## INPUT RECORDS

:::

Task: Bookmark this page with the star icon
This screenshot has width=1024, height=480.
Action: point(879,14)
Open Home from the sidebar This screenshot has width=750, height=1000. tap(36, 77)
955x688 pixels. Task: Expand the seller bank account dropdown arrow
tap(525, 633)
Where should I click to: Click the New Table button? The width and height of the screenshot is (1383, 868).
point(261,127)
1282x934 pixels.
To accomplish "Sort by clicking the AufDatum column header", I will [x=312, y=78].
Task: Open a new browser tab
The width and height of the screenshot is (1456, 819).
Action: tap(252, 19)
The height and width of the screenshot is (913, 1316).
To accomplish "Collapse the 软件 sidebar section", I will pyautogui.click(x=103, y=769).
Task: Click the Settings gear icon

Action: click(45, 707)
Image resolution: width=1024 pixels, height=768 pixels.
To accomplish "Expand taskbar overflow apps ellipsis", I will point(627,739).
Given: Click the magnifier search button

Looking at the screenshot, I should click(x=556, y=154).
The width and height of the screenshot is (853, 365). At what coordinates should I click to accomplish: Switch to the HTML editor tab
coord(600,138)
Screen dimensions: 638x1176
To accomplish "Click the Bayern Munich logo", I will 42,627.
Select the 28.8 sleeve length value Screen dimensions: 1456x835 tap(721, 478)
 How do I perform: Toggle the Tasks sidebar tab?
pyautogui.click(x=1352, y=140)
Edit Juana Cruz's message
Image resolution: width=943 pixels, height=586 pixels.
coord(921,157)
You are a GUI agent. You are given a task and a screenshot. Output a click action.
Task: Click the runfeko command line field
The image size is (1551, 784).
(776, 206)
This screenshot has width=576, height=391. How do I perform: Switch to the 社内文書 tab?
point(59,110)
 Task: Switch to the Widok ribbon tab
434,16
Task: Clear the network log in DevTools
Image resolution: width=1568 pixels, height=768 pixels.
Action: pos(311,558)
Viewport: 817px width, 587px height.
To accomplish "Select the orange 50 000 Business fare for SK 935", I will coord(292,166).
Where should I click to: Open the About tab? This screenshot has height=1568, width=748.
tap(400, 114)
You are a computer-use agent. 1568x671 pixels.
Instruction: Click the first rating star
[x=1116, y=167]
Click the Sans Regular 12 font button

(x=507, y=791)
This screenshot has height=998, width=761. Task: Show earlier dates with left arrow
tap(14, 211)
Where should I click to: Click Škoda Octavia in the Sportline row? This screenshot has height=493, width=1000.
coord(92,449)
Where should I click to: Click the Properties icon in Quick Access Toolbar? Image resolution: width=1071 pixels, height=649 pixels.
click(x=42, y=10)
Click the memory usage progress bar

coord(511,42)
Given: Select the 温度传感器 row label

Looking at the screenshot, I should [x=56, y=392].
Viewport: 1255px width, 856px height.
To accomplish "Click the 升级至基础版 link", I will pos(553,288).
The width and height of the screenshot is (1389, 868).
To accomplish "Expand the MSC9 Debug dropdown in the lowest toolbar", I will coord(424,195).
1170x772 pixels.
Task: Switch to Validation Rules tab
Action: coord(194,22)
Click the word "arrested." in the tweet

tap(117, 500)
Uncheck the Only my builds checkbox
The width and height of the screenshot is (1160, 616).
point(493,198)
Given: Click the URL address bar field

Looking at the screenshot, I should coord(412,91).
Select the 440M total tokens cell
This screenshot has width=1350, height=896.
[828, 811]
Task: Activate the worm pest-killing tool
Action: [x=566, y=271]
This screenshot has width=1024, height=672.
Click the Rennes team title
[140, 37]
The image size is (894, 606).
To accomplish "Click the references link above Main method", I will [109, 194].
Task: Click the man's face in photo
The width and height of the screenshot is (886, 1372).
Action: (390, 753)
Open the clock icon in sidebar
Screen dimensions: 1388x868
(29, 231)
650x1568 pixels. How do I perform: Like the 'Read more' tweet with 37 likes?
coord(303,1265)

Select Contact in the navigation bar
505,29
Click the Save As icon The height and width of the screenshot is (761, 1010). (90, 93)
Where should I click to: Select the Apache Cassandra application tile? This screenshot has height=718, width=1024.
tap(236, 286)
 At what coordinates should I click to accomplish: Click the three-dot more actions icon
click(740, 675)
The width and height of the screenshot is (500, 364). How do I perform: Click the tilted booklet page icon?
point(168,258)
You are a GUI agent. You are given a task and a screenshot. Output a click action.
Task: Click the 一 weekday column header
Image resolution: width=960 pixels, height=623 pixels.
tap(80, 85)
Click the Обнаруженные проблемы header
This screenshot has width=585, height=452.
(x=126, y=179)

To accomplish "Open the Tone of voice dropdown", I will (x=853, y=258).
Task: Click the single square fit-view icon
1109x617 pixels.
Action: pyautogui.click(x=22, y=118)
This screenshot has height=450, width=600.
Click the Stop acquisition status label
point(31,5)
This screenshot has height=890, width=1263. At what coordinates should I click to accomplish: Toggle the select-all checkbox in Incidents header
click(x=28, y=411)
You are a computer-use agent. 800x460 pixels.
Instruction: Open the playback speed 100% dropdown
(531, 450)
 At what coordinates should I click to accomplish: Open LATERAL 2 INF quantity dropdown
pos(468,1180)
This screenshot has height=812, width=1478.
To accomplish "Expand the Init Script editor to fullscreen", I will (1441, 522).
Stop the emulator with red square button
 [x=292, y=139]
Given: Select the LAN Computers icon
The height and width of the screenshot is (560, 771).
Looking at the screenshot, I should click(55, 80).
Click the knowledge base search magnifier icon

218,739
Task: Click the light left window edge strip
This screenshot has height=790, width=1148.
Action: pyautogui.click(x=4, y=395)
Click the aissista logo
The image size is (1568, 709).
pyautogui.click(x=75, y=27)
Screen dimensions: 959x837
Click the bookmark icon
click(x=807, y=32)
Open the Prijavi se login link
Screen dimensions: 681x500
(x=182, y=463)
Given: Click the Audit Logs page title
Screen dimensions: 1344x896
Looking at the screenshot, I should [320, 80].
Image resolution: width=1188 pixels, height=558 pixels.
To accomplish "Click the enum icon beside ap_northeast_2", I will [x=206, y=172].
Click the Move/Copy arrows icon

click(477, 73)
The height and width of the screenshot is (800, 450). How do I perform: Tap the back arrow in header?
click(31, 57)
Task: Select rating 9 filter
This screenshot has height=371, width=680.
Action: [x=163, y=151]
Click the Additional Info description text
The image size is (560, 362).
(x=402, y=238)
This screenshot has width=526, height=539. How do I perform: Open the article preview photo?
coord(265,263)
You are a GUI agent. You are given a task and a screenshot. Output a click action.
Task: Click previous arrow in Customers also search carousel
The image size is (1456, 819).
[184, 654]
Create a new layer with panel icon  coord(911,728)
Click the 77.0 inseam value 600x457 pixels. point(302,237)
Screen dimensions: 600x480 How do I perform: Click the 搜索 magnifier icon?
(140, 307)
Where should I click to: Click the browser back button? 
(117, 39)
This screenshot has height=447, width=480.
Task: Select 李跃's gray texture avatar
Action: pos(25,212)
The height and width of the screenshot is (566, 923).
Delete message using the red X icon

:::

## TASK REQUIREMENTS
Copy every line that contains "Viewport" from the listing above.

## TASK SOLUTION
Viewport: 817px width, 587px height.
Viewport: 1255px width, 856px height.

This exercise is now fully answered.